During denial-of-service attacks, in which the attacking machine flooded the system with useless data, the robots became jerky and harder to use.

In some cases, the human operators were able to compensate for the disruptions, given the relatively simple task of moving blocks.

But in situations where precise movements can mean the difference between life and death - such as surgery or a search and rescue extrication - these types of cyberattacks could have more serious consequences.

With a single packet of bad data, for instance, the team was able to maliciously trigger the robot's emergency stop mechanism, rendering it useless.

The surgical robots approved for clinical use today use a different communication channel and typically do not rely on publicly available networks, which would make the cyberattacks the team tested much harder to mount.

But if tele-operated robots will be used in locations where there was no secure alternative to networks or other communication channels that are easy to hack, it would be important to design and incorporate additional security, the researchers argue.

“If there's been a disaster, the network has probably been damaged too.
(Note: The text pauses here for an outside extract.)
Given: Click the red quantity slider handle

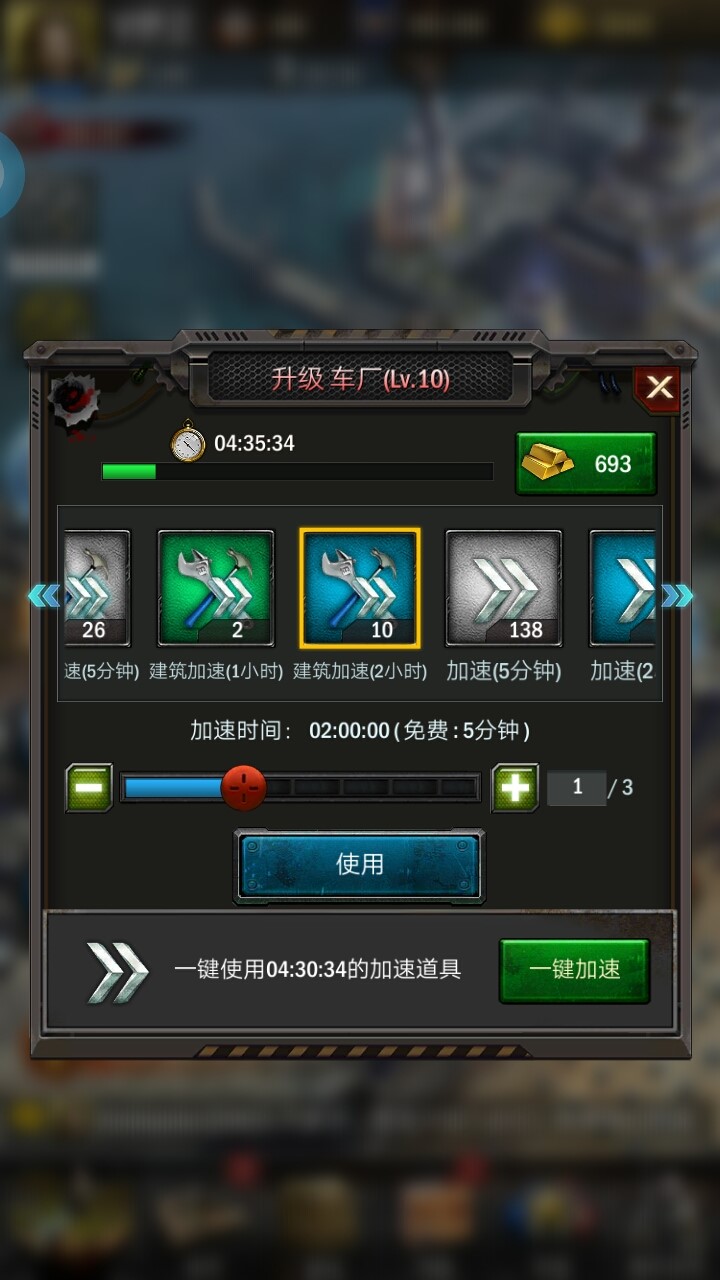Looking at the screenshot, I should click(x=244, y=788).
So you might have to fly a drone and put a router on it and send signals up to it,” said Howard Chizeck, professor of electrical engineering and co-director of the University of Washington BioRobotics Lab.
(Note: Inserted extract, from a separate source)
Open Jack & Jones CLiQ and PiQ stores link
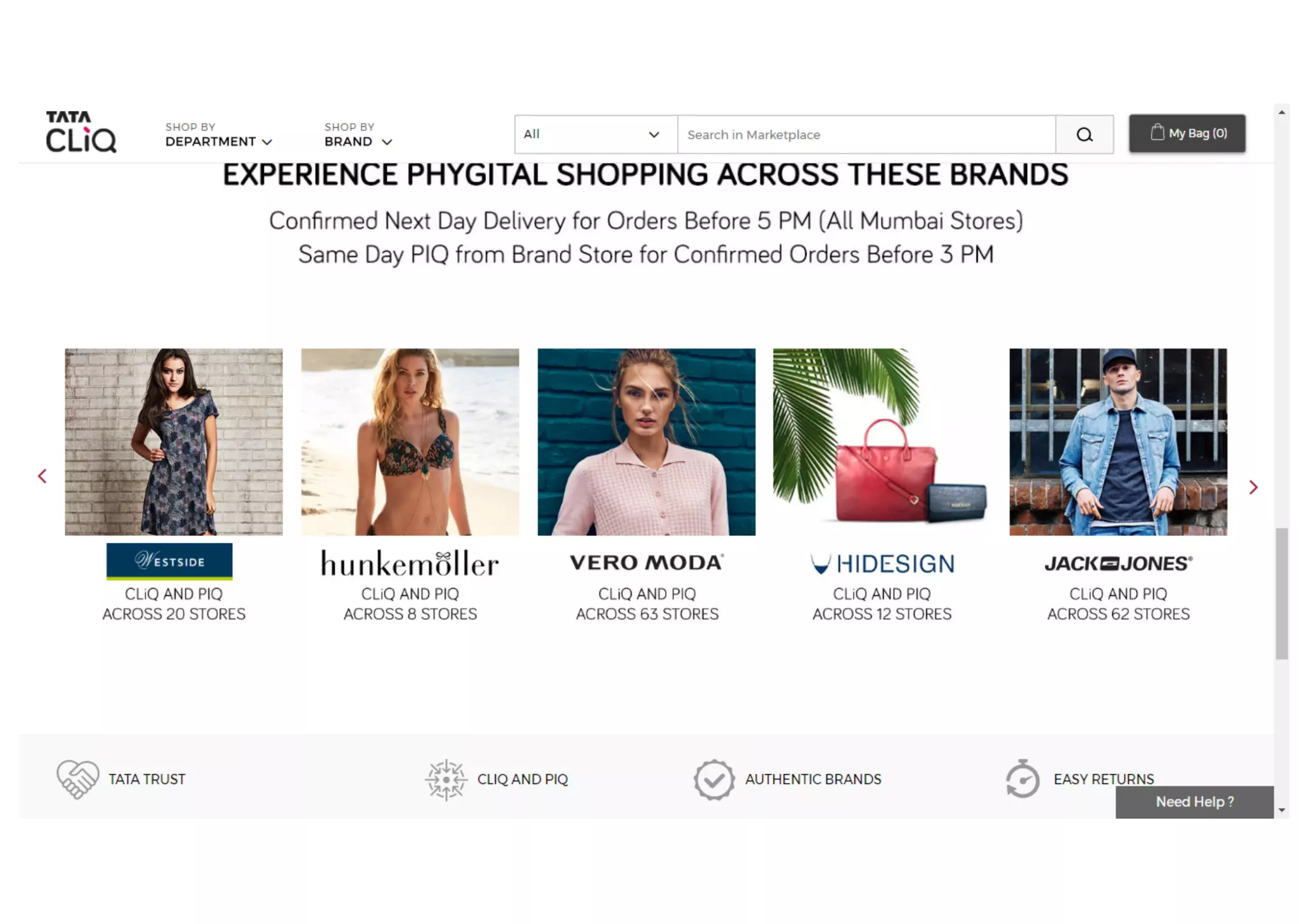Screen dimensions: 1308x924 [1118, 604]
“In an ideal world, you'd always have a private network and everything could be controlled, but that's not always going to be the case.

“We need to design for and test additional security measures now, before the next generation of telerobots are deployed.”

Encrypting data packets that flow between the robot and human operator would help prevent certain types of cyberattacks, but would not help against denial-of-service attacks that bog down the system with extraneous data.

With the hi-res video streaming requirements, encryption also runs the risk of causing unacceptable delays in delicate operations.

So the team is developing “operator signatures”, which use the specific ways that a particular surgeon or other tele-operator interacts with a robot, to create a unique biometric signature.

By tracking the forces and torques that a particular operator applies to the console instruments and their interactions with the robot's tools, the researchers have developed a new way to validate that person’s identity and authenticate that the operator is the person they claim to be.

“Just as everyone signs something a little bit differently and you can identify people from the way they write different letters, different surgeons move the robotic system differently,” Chizeck said.

“This would allow us to detect and raise the alarm if all of a sudden someone who doesn't seem to be [an operator]... is maliciously controlling or interfering with the procedure.”